• **Input material**
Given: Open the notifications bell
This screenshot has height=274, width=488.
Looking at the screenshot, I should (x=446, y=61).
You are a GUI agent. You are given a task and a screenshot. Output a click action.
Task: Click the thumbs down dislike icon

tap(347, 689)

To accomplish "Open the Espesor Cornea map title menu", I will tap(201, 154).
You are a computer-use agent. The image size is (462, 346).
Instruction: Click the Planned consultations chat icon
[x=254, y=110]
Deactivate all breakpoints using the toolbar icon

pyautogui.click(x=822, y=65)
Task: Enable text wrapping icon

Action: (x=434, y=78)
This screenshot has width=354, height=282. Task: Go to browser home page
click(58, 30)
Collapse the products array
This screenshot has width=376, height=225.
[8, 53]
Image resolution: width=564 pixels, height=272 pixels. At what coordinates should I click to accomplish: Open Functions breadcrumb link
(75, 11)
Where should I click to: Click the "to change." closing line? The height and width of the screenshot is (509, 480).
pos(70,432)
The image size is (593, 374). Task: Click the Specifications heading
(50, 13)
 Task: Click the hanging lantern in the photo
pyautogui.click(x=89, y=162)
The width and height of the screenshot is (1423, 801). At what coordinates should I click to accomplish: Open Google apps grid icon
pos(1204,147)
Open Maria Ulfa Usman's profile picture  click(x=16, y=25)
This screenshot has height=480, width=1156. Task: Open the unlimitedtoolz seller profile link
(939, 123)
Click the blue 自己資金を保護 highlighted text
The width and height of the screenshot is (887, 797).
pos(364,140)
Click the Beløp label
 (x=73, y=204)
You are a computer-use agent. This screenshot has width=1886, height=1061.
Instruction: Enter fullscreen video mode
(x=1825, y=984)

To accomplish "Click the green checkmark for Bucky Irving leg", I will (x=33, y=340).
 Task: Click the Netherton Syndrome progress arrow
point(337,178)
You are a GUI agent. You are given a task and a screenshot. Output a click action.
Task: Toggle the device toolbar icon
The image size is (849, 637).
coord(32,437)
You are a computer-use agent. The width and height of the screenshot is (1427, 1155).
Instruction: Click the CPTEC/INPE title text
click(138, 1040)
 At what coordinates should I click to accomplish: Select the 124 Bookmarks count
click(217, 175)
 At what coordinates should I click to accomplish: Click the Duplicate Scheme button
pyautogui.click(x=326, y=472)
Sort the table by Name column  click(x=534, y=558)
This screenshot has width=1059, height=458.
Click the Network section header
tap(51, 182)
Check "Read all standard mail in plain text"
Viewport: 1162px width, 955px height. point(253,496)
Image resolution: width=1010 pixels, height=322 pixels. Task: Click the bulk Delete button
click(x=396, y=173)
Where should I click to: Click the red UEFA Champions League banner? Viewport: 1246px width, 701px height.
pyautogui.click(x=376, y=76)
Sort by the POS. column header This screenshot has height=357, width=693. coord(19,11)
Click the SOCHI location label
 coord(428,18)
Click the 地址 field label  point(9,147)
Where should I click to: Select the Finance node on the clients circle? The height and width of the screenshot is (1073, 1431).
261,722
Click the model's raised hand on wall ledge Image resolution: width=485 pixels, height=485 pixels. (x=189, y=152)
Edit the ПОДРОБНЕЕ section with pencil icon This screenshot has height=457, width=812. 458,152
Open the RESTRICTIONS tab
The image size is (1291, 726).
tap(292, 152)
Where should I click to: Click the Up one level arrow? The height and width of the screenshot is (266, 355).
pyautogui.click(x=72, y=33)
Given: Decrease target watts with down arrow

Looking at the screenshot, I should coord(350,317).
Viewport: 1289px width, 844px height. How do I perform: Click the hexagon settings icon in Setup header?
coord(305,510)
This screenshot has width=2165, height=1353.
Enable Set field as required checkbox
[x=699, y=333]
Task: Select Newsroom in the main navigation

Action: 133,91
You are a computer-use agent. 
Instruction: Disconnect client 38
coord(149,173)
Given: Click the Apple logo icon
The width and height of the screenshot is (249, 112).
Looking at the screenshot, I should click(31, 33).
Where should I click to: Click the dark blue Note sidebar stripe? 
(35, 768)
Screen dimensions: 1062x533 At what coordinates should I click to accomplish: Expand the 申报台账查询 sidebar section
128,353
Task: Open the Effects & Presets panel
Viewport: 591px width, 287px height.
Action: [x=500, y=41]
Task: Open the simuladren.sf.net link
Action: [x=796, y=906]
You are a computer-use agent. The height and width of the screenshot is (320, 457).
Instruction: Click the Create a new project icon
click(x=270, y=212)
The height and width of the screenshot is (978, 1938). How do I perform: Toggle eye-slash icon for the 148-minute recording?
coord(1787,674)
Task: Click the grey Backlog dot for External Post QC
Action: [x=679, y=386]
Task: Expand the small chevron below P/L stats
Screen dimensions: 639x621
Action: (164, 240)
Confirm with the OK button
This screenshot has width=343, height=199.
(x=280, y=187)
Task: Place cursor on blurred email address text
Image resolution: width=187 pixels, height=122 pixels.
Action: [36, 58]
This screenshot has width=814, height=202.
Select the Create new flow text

• **Exercise brief**
Copy out every line of the data above that contains the string "title", matching uppercase and lowercase letters.

• **Task result**
To accomplish "Open the Espesor Cornea map title menu", I will tap(201, 154).
Instruction: Click the CPTEC/INPE title text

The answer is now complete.